Available data =>
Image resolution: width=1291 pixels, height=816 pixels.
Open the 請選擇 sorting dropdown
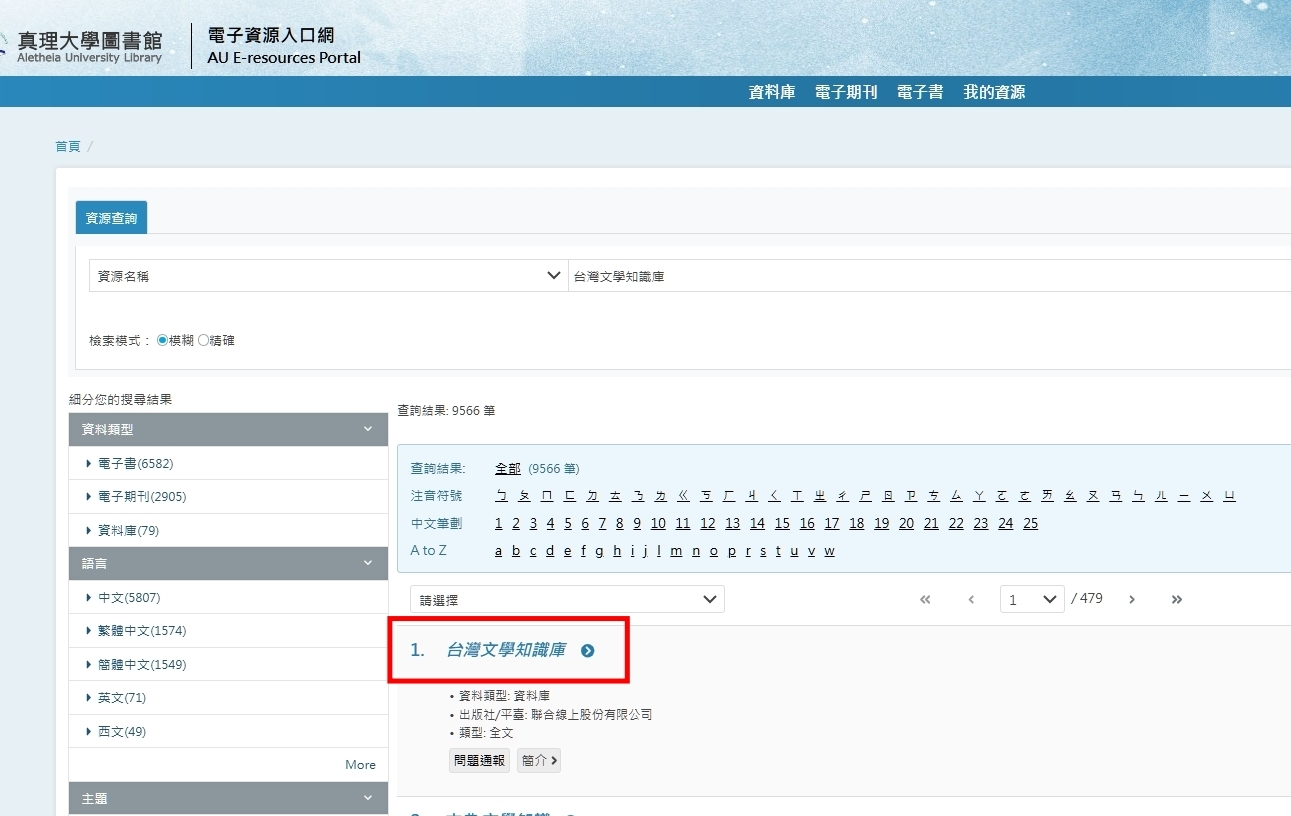[567, 600]
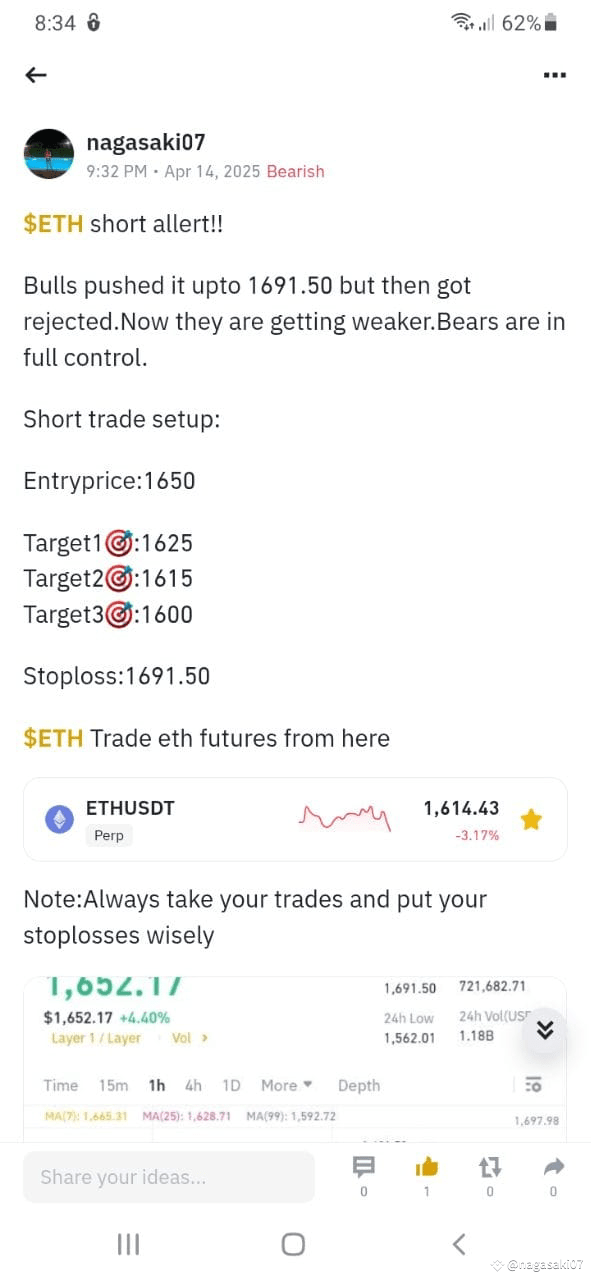Select the 15m timeframe tab

[x=113, y=1085]
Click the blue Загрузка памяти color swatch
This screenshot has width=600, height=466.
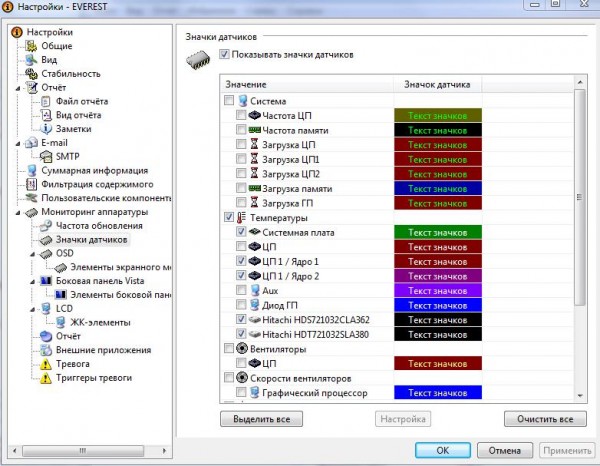point(440,189)
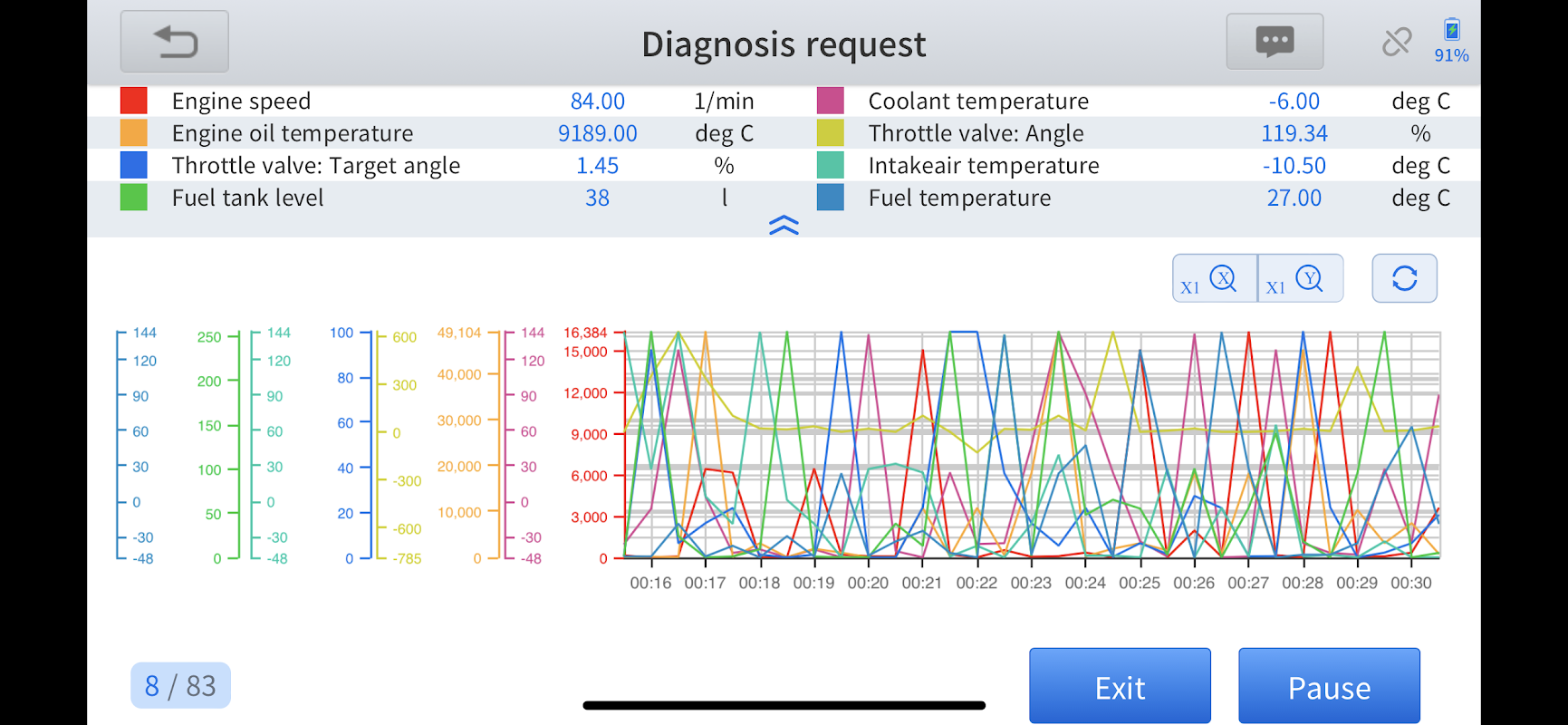Tap the battery level indicator
Viewport: 1568px width, 725px height.
click(x=1451, y=41)
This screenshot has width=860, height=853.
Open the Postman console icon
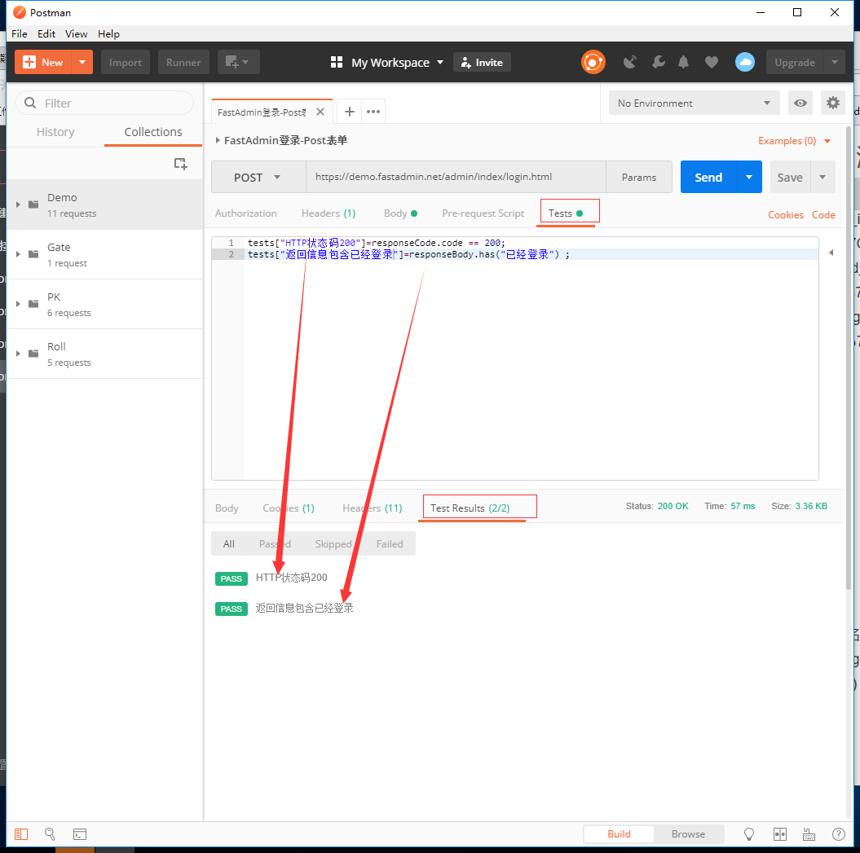80,834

Exercise instructions => A faithful copy of all the records is required, with the pictures left out.

Response to the task =>
Image resolution: width=1291 pixels, height=816 pixels.
Open the 請選擇 sorting dropdown
[567, 600]
Select the 15m timeframe tab

[x=113, y=1085]
Click the blue Загрузка памяти color swatch
This screenshot has width=600, height=466.
point(440,189)
Tap the battery level indicator
Viewport: 1568px width, 725px height.
click(x=1451, y=41)
This screenshot has width=860, height=853.
Open the Postman console icon
80,834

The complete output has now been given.